Sakura shook her head at his antics, though she was smiling proudly all the same. Kakashi laughed lightly, reaching out to mess with his student's wild blond hair.
"Don't get too excited, now," the elite jonin said, smoothly dodging Naruto's attempt to swat his hand away and instead patting his shoulder. "We wouldn't want you to burn yourself out before the celebration, hm?"
Naruto, predictably, lit up at the mention of the lunch Kakashi had promised them for performing so well on the test.
"Right, food! Ah, what should we get, what should we get? There's ramen, barbecue, ramen with barbecue-"
"I don't like ramen," Sakura interjected. Naruto stumbled to a halt, the blood draining from his face. "I prefer sushi."
He shuddered, offering her a shaky grin. "Well, nobody's perfect, right?"
I snorted from my place in the back of the group, where I had been covertly basking in the glow of Naruto's excitement. Naruto's gaze fell upon me like a drowning man upon a raft. My heart beat just a bit faster.
"What do you think, Sasuke?" He asked desperately. I pretended to think about it for a moment.
"Sushi's fine."
I didn't really like sushi either, but his horrified expression was too good to pass up.
Kakashi smiled at Naruto's growing hysterics, nodding along in agreement. "Sushi it is!"
We made our way out of the training ground district and into the afternoon markets, alternating between scoping out stalls and making sure Naruto didn't run off to drown himself in cheap ramen. The streets were packed with civilians and shinobi alike, and I allowed myself to feel nostalgic as I took in the swinging paper lanterns strung up between buildings in preparation for one of the spring festivals. It had been a very long time since I had seen Konoha in such high spirits.
As much as I despised this place at times, it had still been my home at one point. Most of my happiest memories had involved this village, and if I managed to fix my past mistakes, the rest of them would, too.
Kakashi led us through the crowds, his bobbing gray hair a beacon amongst the waves of common colors. I forced my way through groups and couples of all sorts, making sure to keep my teammates in view in case either of them did something stupid. I watched with unveiled contempt as civilian upon shinobi upon civilian bumped into Naruto and then recoiled, expressions alarmed, uneasy, afraid.
Trash, all of them. What did he see in these people? What made him fight so fiercely to protect them? What made him stay? What made him choose them over me?

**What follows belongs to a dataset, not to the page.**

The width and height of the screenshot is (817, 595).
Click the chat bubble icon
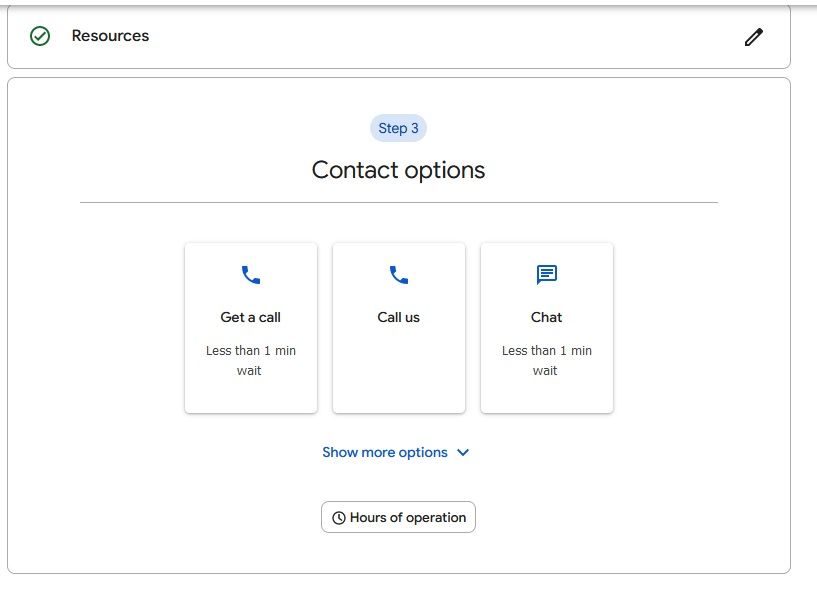(546, 274)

"Sorry! Sorry! My bad. Ah, careful with those! Sorry granny!" Naruto chanted, apologizing to every person that gave him an off look, smiling cheerfully all the way while I stewed in my indignation.
We arrived at a surprisingly high end sushi restaurant called Sushi Delight, and Kakashi quickly ushered us past the serious-faced attendant at the door. The attendant bowed deeply as we passed, and Kakashi inclined his head in turn.

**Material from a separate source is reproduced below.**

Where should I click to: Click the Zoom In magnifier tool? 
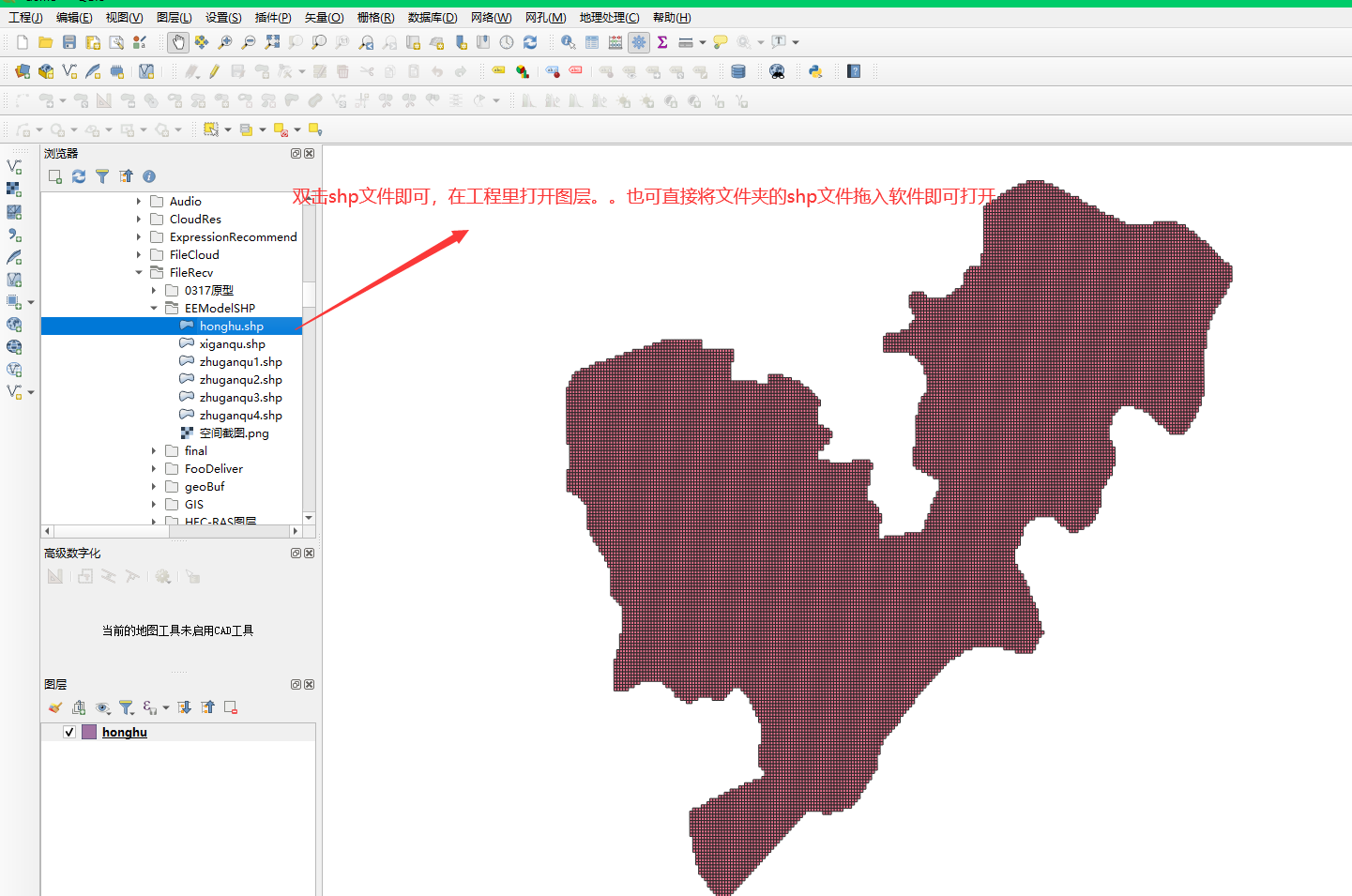pos(225,42)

"We'll be taking a booth today," Kakashi said, and the attendant nodded gravely.
"Of course, Hatake-san. I assume you'll be seating yourselves?"
Kakashi chuckled, pointing us towards an open table near the bar. "You know me too well, Okura-san."
We headed to the booth while he hung back to banter. Sakura slid into the left booth, giving me a tentative smile and patting the spot beside her. I looked to Naruto, who was eying the menus on the table with an anxiety I hadn't seen in him since that one time on top of the Hokage's desk.
I rolled my eyes and shoved him into the right booth, sliding in after him before he could respond.
"It's just fish," I said to his betrayed eyes.
"It wouldn't kill you to eat something healthy every once in a while," Sakura chimed in, hiding the small hurt that my rejection had inflicted. "You might even grow an inch!"
"So cruel, Sakura!"
"I'm just saying!"
"Alright then!" Kakashi said brightly, appearing seated beside Sakura in a body flicker. "I made sure to order a full platter, since Naruto said he was so hungry."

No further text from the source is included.